Here's one: waste heat dissipation.

Vacuum is, as has been noted in the past, a good insulator. At the same time, it looks likely that any long-term human space habitat is going to need shielding from high-energy cosmic radiation (which is probably going to be physical, rather than electromagnetic, given the multi-GeV energy spectrum of the radiation in question). And for long-duration habitability, biospheres are going to need to be complex, multiply-redundant, and to include pathways to recycling micronutrients and exotica (not just for cycling carbon dioxide and water back into oxygen and glucose).

Approximating a space-based biosphere to a sphere would seem sensible — you can maximize the inhabitable volume per unit of external surface area, and the mass of the radiation shielding goes up in proportion to the external surface, not the interior. But radiation shielding works in both directions: biospheres take short-frequency light and down-convert it into long-wavelength thermal energy (the second law of thermodynamics is in play, here). Don't underestimate the amount of heat we need to dump. Per kilogram, mammalian muscle tissue ("us") puts out more watts of waste heat than an equivalent mass of the sun generates through fusion reactions! The waste heat a biosphere produces ought to be proportional to the mass of metabolizing organisms; and that is going to scale with the volume of the biosphere.

So, while it might make sense to make our spherical biosphere as voluminous as possible (to make best use of the dead mass we're hauling around as shielding), it's going to need radiators to dump the waste heat into space (background temperature: 2.725 degrees Kelvin). Their area is going to go up in proportion to the volume of the biosphere, not its external surface area. And they're not going to be a useful contributory part of the biosphere — they have to be outside the cosmic radiation shielding.

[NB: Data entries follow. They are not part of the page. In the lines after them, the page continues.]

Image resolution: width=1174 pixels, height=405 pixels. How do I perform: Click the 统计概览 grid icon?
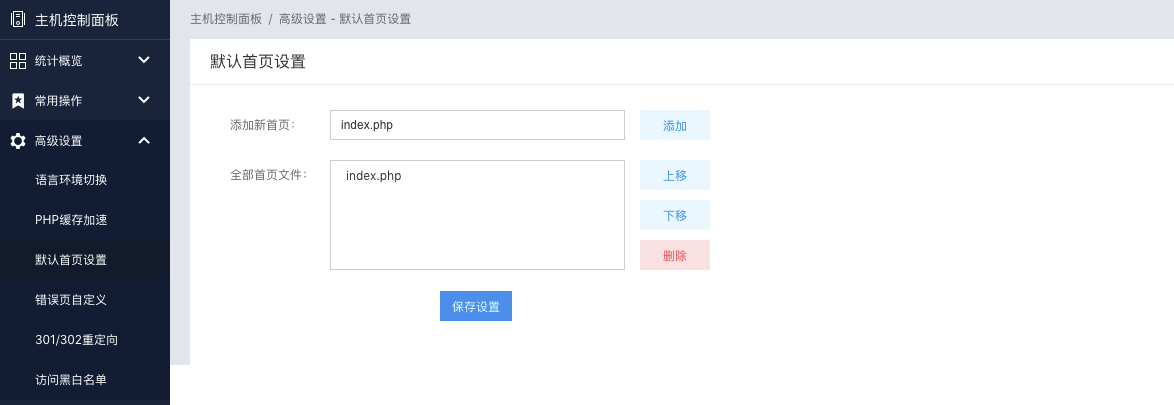18,61
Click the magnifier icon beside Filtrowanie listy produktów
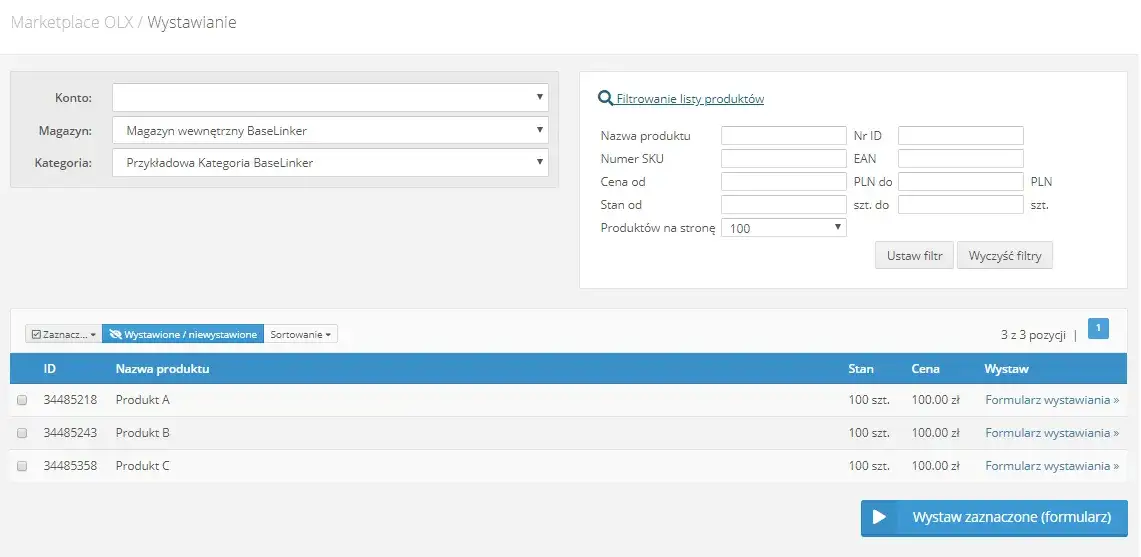The image size is (1141, 557). click(x=605, y=98)
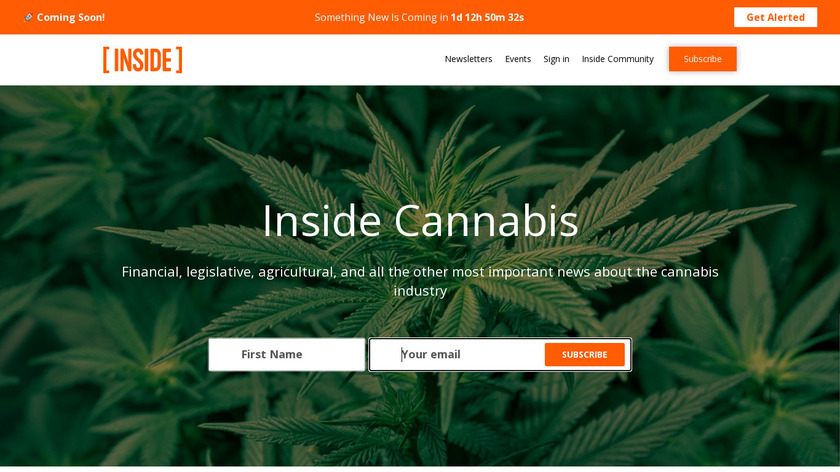This screenshot has width=840, height=472.
Task: Visit the Inside Community link
Action: coord(618,59)
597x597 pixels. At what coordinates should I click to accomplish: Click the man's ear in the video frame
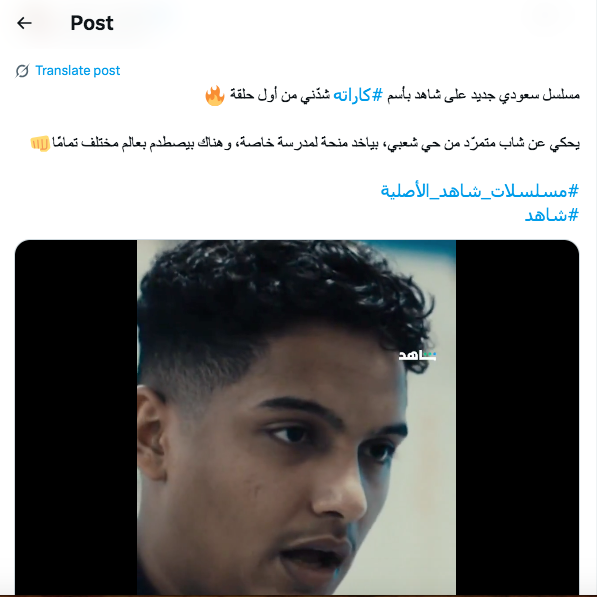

What other gotchas associated with the mechanical supports for an in-space biosphere can we expect to run into? (NB: I'm deliberately ignoring propulsion, political/profit motivation, and crew. If you want to talk about the requirements of running a biosphere, that's the previous topic.)

This Thursday (the day after tomorrow) I'm off to sunny Oslo, Norway, for The Oslo SF Festival, where I'm one of the guests of honour over the weekend.

I'm back Monday night, but off again on Thursday (that's next Thursday) to Novacon 39 in Nottingham for the following weekend. Back mid-week.

When I'm not bouncing around Europe like a demented flea, I'll be working on the next novel ("Rule 34") and hopefully on the copy edits to "The Fuller Memorandum".

So that's two conventions, a CEM to check, and I'm writing a novel. If you want a reason why I'm not going to be strangling kittens in public posting provocative essays on my blog for the next couple of weeks, those should be sufficient.

Meanwhile, though, a question arises from the previous two discussions, and it is this: what is the minimum number of organisms one would need to create a biosphere capable of sustaining human life (for example, aboard a deep space mission too prolonged to subsist solely on canned goods)? Just to scope it out a bit further: I'm assuming you want a stable minimal ecosystem drive by sunlight-equivalent illumination. I'm not concerned with its size, so much as its complexity. What aspects do we need to consider? (For the sake of simplification, let's hand-wave cosmic radiation and solar flares out of the picture for now.)